Used automobile costs, which surged last year as computer chip shortages drastically curtailed the availability of new vehicles, decreased by 2.4% from September to October.

And rates for energy services decreased due to a 4.6% monthly dip in the cost of natural gas utilities, as natural gas prices subsided from their recent peaks.

However, gasoline prices increased by 4% from September to October, reversing three consecutive monthly declines.

Even with the slight deceleration in inflation seen last month, the Federal Reserve is widely anticipated to continue raising interest rates to combat persistently high price increases.As the mortgage rate has ticked up and home prices have ticked down, the US housing market has cooled significantly since the days of the pandemic boom. October home sale prices are not yet in as the mortgage rate skyrocketed to over 7% during some weeks

However, many analysts warn that by continuing to severely limit lending, the Fed would certainly precipitate a recession within the next year.

The Federal Reserve has raised its benchmark interest rate six times this year in substantial increments, boosting the possibility that unreasonably high borrowing rates – for mortgages, auto purchases, and other high-cost necessities – would push the world’s largest economy into a recession.

During Tuesday’s midterm elections for the U.S. House of Representatives, many voters prioritized inflation.

Their economic concerns contributed to the loss of Democratic seats in the House of Representatives, but Republicans did not achieve the massive political gains that many had anticipated.

Even before Thursday’s data, some gauges of inflation had already begun to decline, and this trend could continue in the coming months.

The majority of wage indicators, for instance, indicate that the robust salary growth of the preceding 18 months have leveled out and began to decline.

Despite the fact that worker pay is not the primary cause of rising prices, it can exacerbate inflationary pressures if companies compensate for greater labor expenses by charging customers more.

After several months of reductions from June’s peak, gasoline prices increased again in October.

Chairman of the Federal Reserve Jerome Powell is pictured above.

Numerous experts warn that by continuing to aggressively tighten lending, the Federal Reserve is likely to trigger a recession within the next year.

Except for automakers, who are still having trouble acquiring the necessary computer chips, supply chain interruptions have largely subsided.

Transport expenses have returned to pre-pandemic levels.
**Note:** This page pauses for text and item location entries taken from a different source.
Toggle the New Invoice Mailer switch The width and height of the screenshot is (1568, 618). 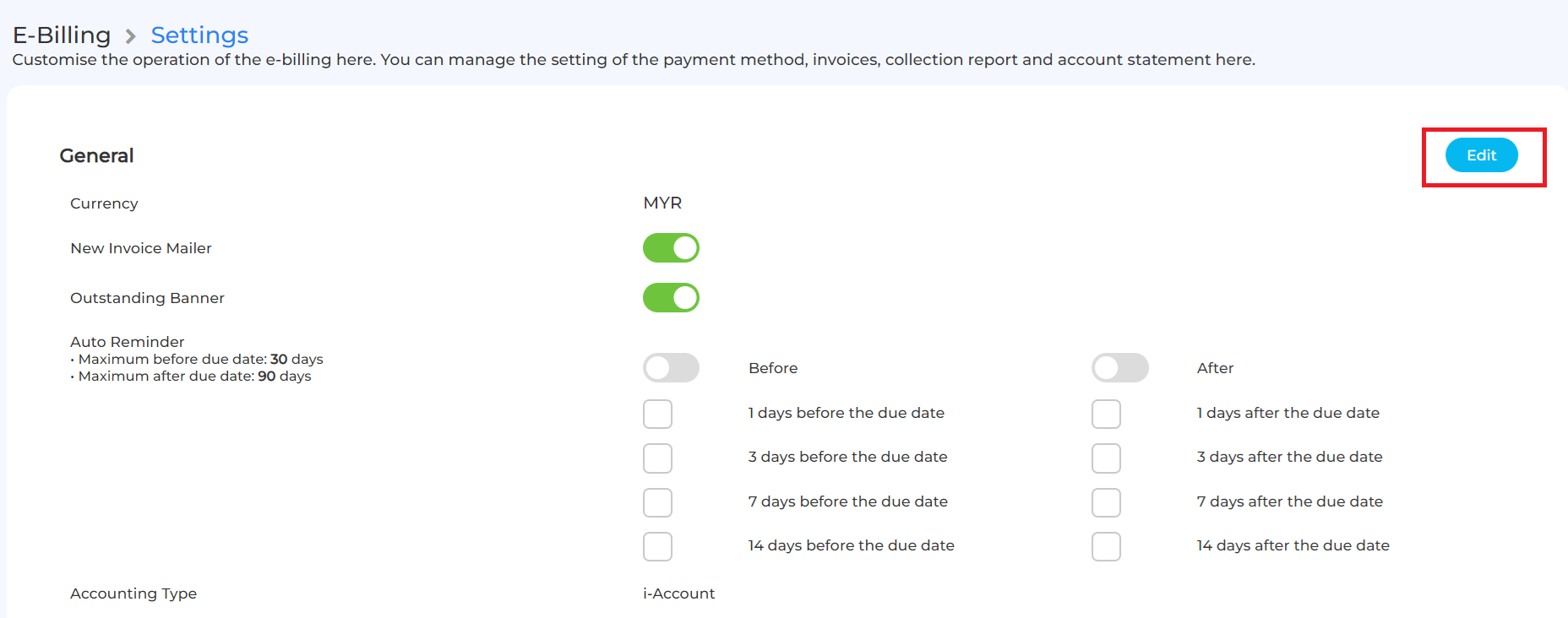click(671, 248)
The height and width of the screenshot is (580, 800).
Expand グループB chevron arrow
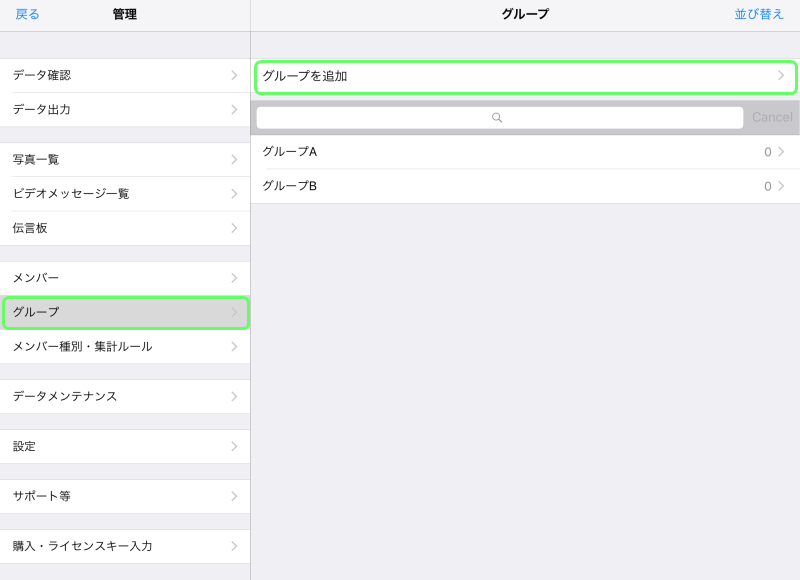point(781,186)
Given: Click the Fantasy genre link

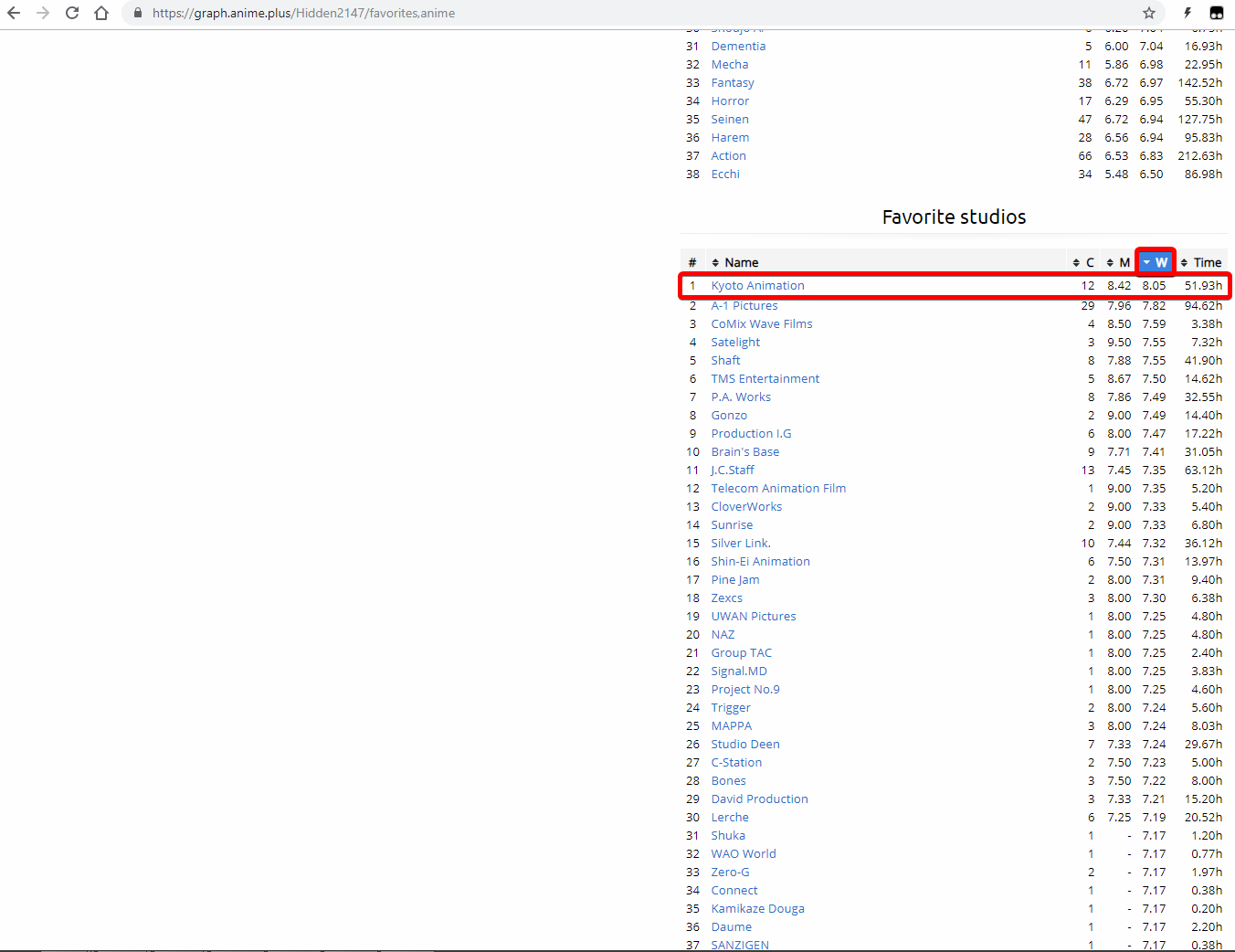Looking at the screenshot, I should [733, 83].
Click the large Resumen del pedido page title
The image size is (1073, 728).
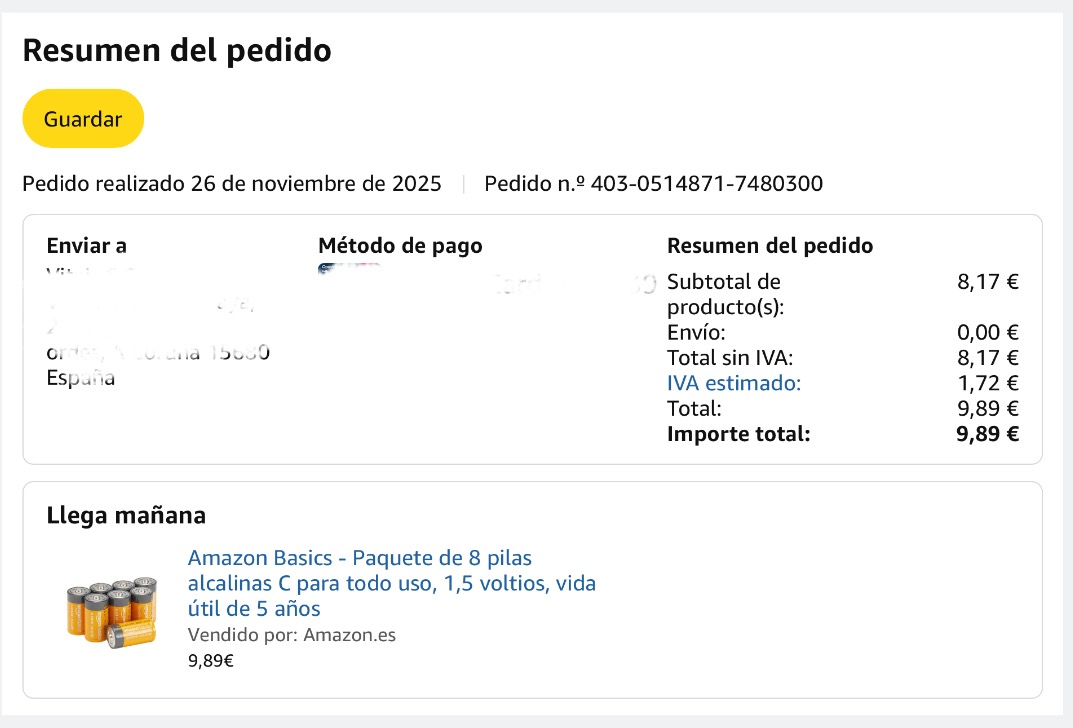pos(177,51)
The cargo ship backlog off the coasts of Los Angeles and Long Beach has been eliminated.

And as drops in new rentals that have arisen in real-time measures from sources like ApartmentList and Zillow are reflected in the government’s upcoming measures, this element should also cut inflation.
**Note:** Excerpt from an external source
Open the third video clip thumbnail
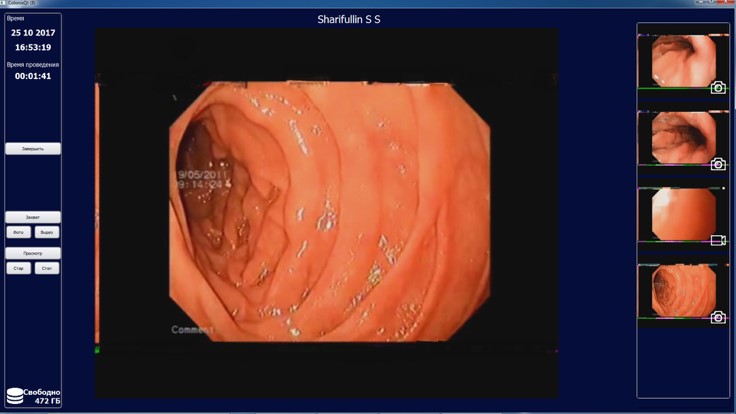Screen dimensions: 736x414 click(682, 213)
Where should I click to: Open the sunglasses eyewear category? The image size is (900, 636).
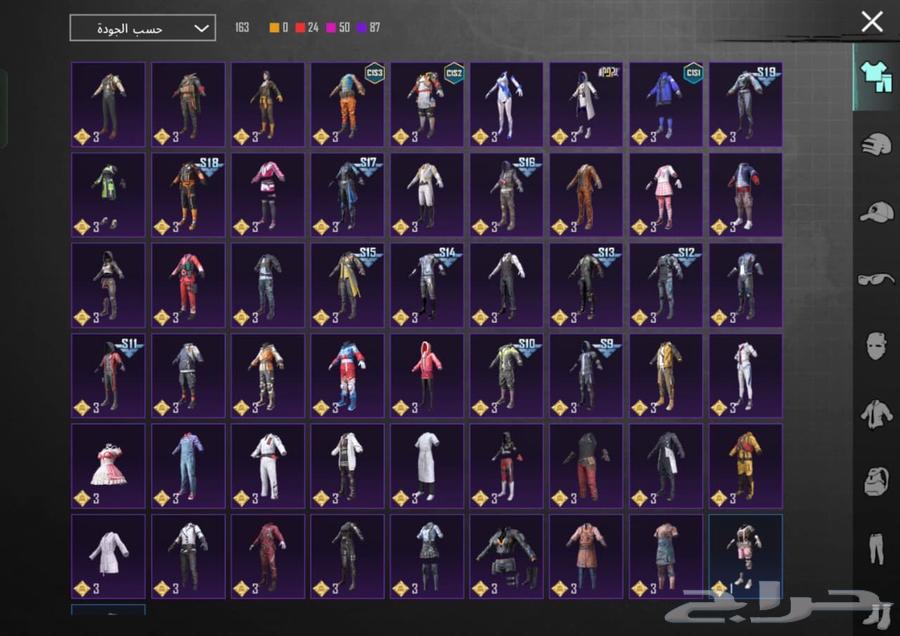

Even though many are concerned that the economy may enter a recession next year, the employment market has remained robust.
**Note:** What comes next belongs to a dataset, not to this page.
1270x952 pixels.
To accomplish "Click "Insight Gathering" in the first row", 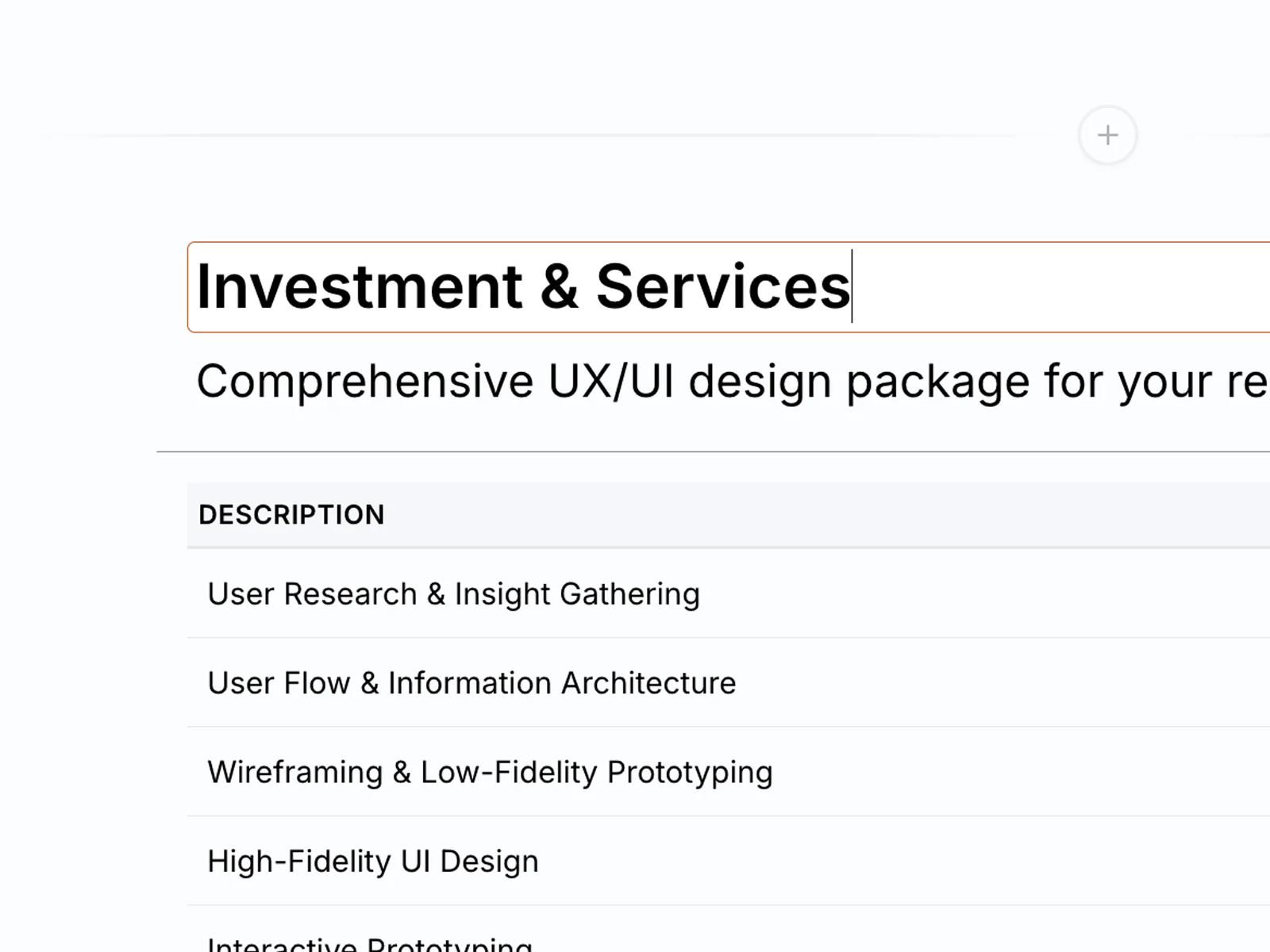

Employers have added an average of 407,000 jobs per month, and the unemployment rate is near a half-century low of 3.7%. The number of job opportunities remains at historically high levels.

However, the Fed’s rate hikes have severely harmed the American home market.

Since the days of the economic boom, the US housing market has cooled dramatically as mortgage rates have increased and property prices have decreased. The October home selling prices are not yet available, as mortgage rates soared to over 7% in recent weeks.

In the past year, the average rate on a 30-year fixed mortgage has more than doubled, surpassing 7 percent before decreasing somewhat last week. As a result, investment in housing plummeted by 26% annually during the quarter of July-September.

Increased mortgage interest rates have reduced sales. Compared to a year ago, home prices are decelerating dramatically and have begun to decline on a monthly basis. Additionally, the cost of a new apartment lease is decreasing.

However, due of how the government calculates housing expenses, changes in housing costs are reflected in the consumer price index many months later.

The government determines the price of all rents, including the majority of rents under existing leases. However, asking rents for new leases are gradually falling.